Abstract:
In recent years, hydrogen has gained attention as a potential solution to replace fossil fuels, thus reducing greenhouse gas emissions. The development of ever improving hydrogen sensors is a topic that is constantly under study due to concerns about the inherent risk of leaks of this gas and potential explosions. In this work, a new, long-term, stable phosphorene-based sensor was developed for hydrogen detection. A simple functionalization of phosphorene using urea was employed to synthesize an air-stable material, subsequently used to prepare films for gas sensing applications, via the drop casting method. The material was deeply characterized by different techniques (scanning electron microscopy, X-ray diffraction, X-ray photoelectron, and Raman spectroscopy), and the stability of the material in a noninert atmosphere was evaluated. The phosphorene-based sensor exhibited high sensitivity (up to 700 ppm) and selectivity toward hydrogen at room temperature, as well as long-term stability over five months under ambient conditions. To gain further insight into the gas sensing mechanism over the surface, we employed a dedicated apparatus, namely operando diffuse reflectance infrared Fourier transform, by exposing the chemoresistive sensor to hydrogen gas under dry air conditions.
摘要:
近年来,氢作为替代化石燃料的潜在解决方案已经引起了人们的关注,从而减少温室气体排放。
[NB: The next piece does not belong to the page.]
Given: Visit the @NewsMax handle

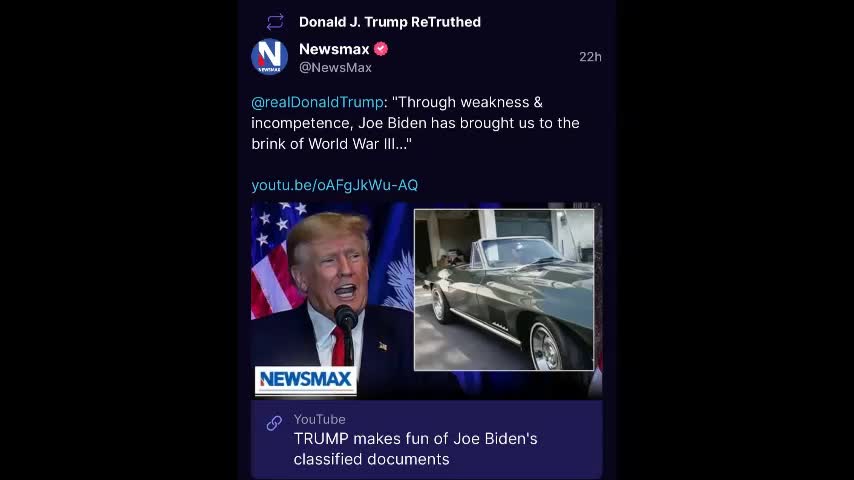Looking at the screenshot, I should pyautogui.click(x=336, y=68).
由于担心这种气体泄漏和潜在爆炸的固有风险,不断改进的氢传感器的开发是一个不断研究的主题。在这项工作中,一个新的,长期的,开发了稳定的基于磷烯的氢检测传感器。使用尿素对磷烯进行简单的官能化,以合成空气稳定的材料,随后用于制备气体传感应用的薄膜,通过滴注法。该材料通过不同的技术进行了深入的表征(扫描电子显微镜,X射线衍射,X射线光电子,和拉曼光谱),并评价了材料在非惰性气氛中的稳定性。基于磷烯的传感器在室温下表现出高灵敏度(高达700ppm)和对氢的选择性,以及在环境条件下五个月的长期稳定性。为了进一步了解表面上的气体传感机制,我们用了一个专用的仪器,即operando漫反射红外傅里叶变换,通过在干燥空气条件下将化学电阻传感器暴露于氢气。